Data science has become a complex field that is understood differently by different groups of people, which can lead to confusion and misunderstandings. Here are key myths to remember to help understand data science more clearly. 


  1. Data Scientists are Engineers

While a data scientist can be an engineer, many of them are not and instead have experience in Statistics, Programming or Machine Learning. Data scientists work on business problems and arrive at custom solutions for clients. They don’t necessarily work on building networks or applications, although many data scientists have knowledge of SQL and maintaining databases. 

It’s also a myth that all data scientists are data analysts, which are professionals who interpret business metrics. Data analysts have been around much longer than data scientists. 


  1. Deep Learning and Machine Learning are the Same

Deep learning may sound like it has something to do with machine learning but these processes are very different. Machine learning is based more on algorithms and information theory. It’s useful for computer vision and speech recognition but should not be overused for prediction problems. Deep learning is best understood as a subset of machine learning, which is a subset of artificial intelligence. Data science is a field for developing expertise in constructing predictive models for businesses. 

Today’s data scientists should understand which metrics and formulas are appropriate for certain situations.
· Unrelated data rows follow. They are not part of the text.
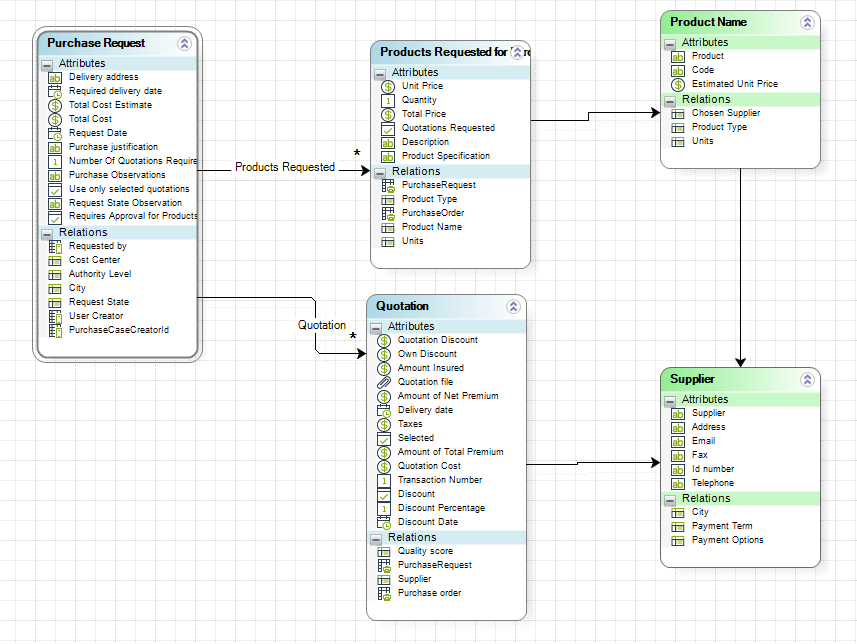Click boolean icon next to Selected attribute

click(x=384, y=438)
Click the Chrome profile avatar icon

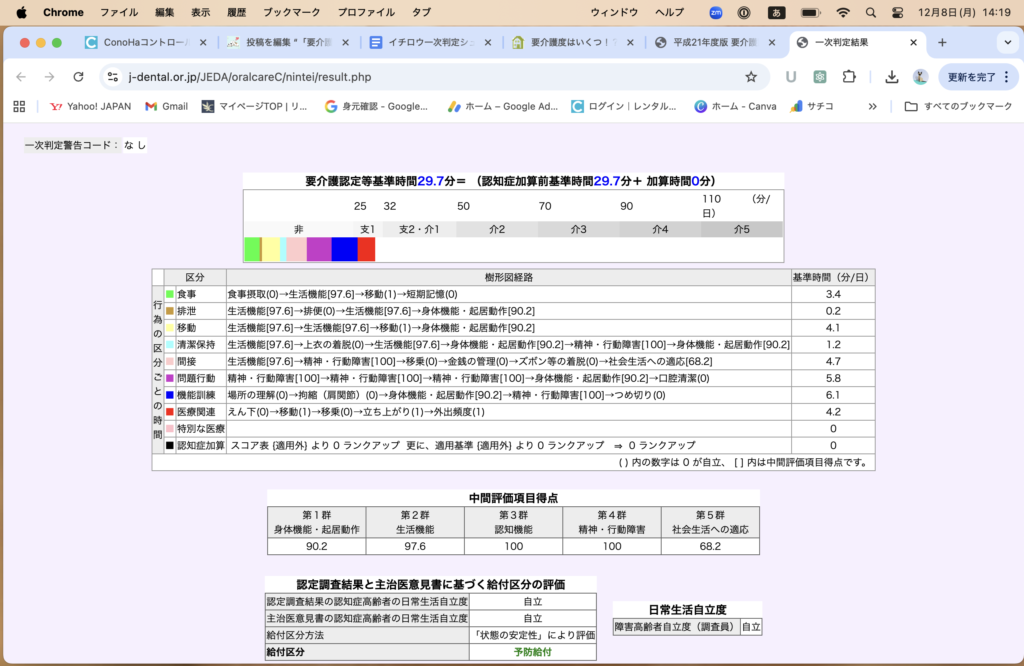click(x=919, y=77)
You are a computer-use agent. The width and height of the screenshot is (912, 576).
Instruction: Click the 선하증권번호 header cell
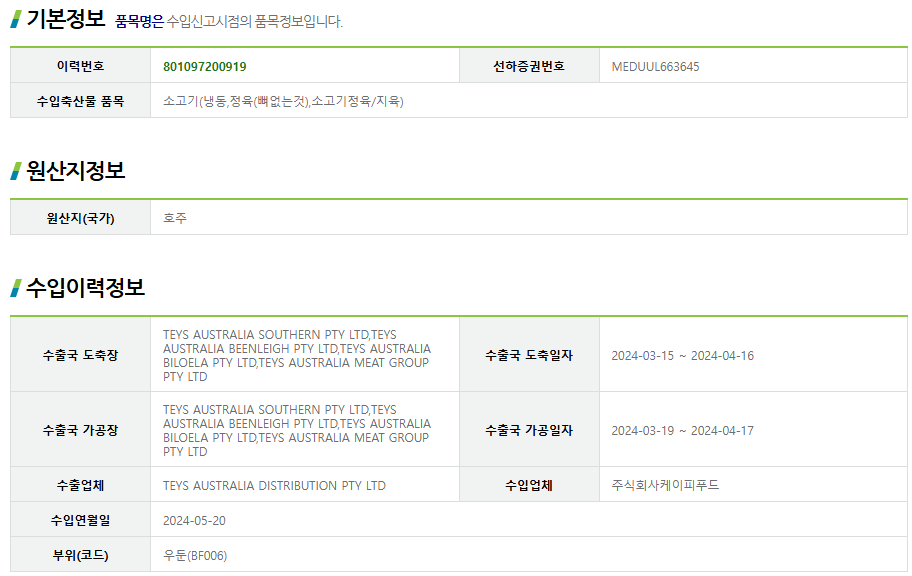click(x=529, y=66)
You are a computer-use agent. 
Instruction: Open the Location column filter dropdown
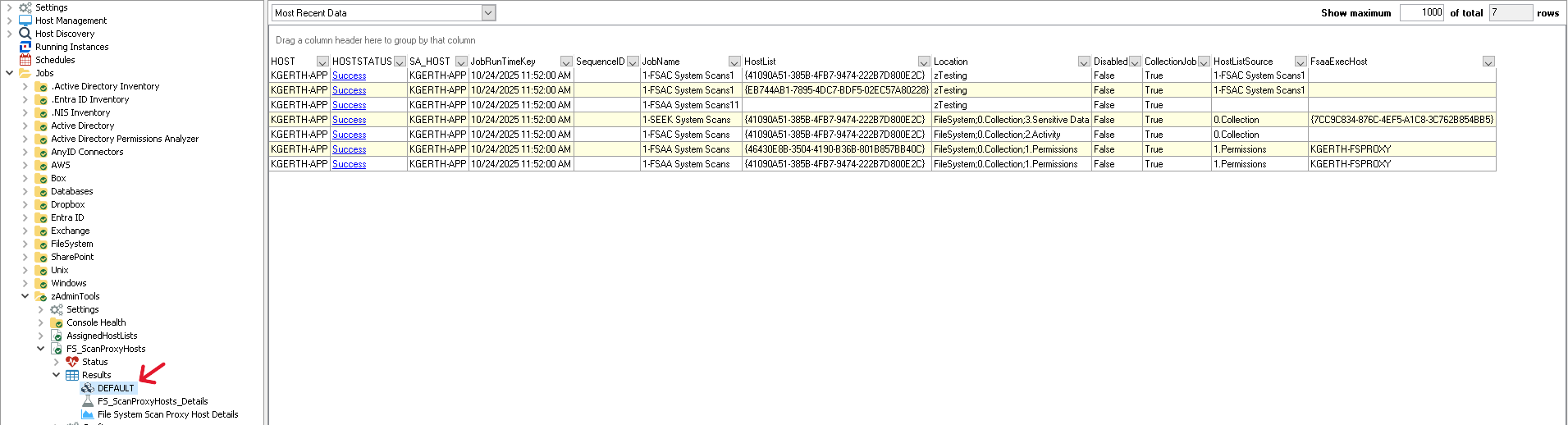click(1083, 62)
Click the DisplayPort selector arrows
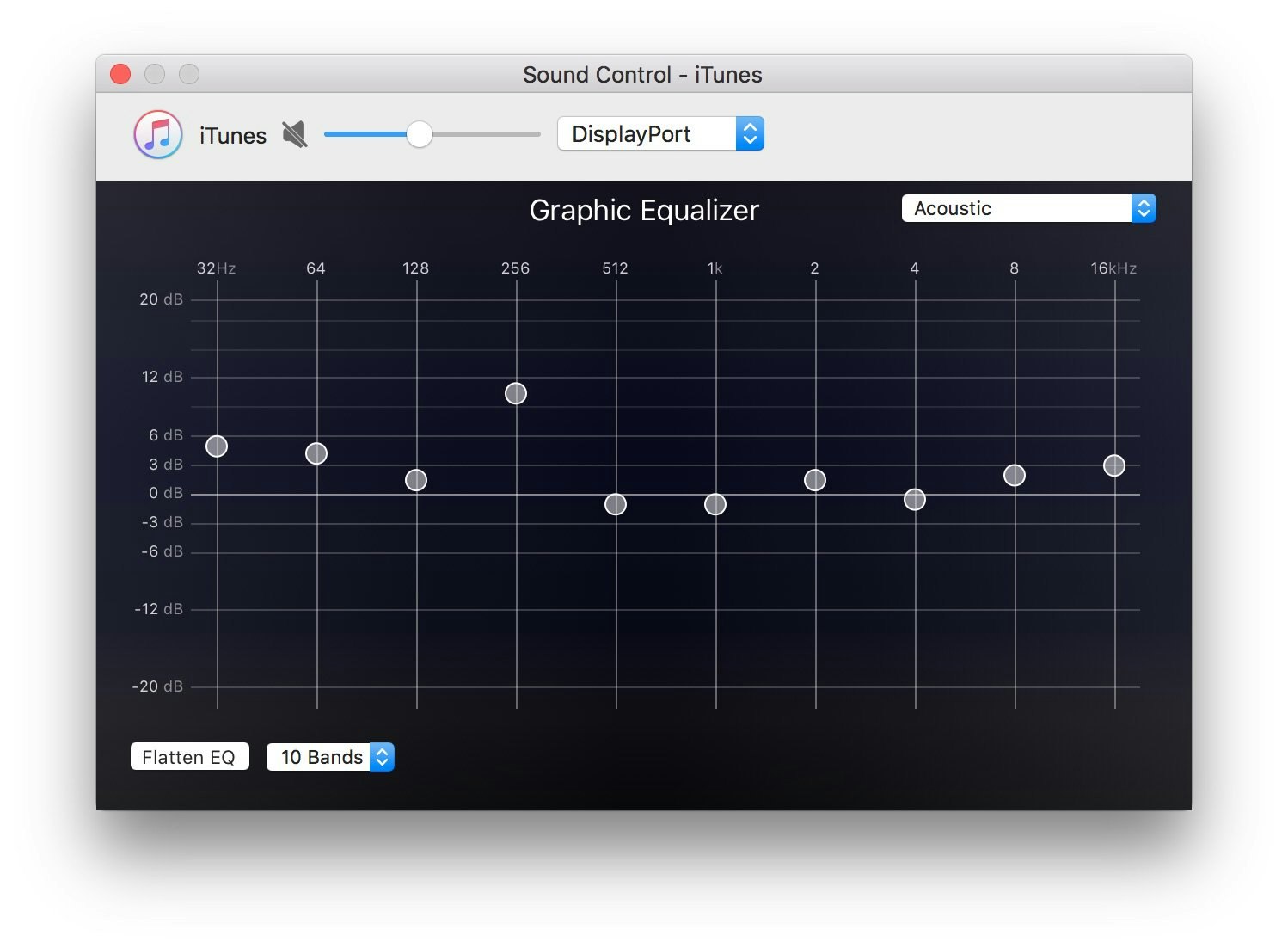Screen dimensions: 1288x948 coord(748,133)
  1. Data Science Can Be Learned Quickly

Becoming a successful data scientist takes plenty of training. Writing a proper sequence of steps for creating a model is important in coding, which cannot be learned overnight. In order to be an effective data scientist, a person needs to learn how to use certain tools for measuring business performance. But learning specific tools alone does not make an individual a data scientist. They must learn how analytics are applied to specific situations. 


Data scientists are typically not hired based on their expertise of specific tools. They are usually hired for a combination of mathematical, programming and business skills. Gaining certification at the SAS Institute, which signals credibility in understanding and applying analytics, can be challenging. Even though data science is involved with automation there will still be a need in the future for data scientists to program and monitor machines.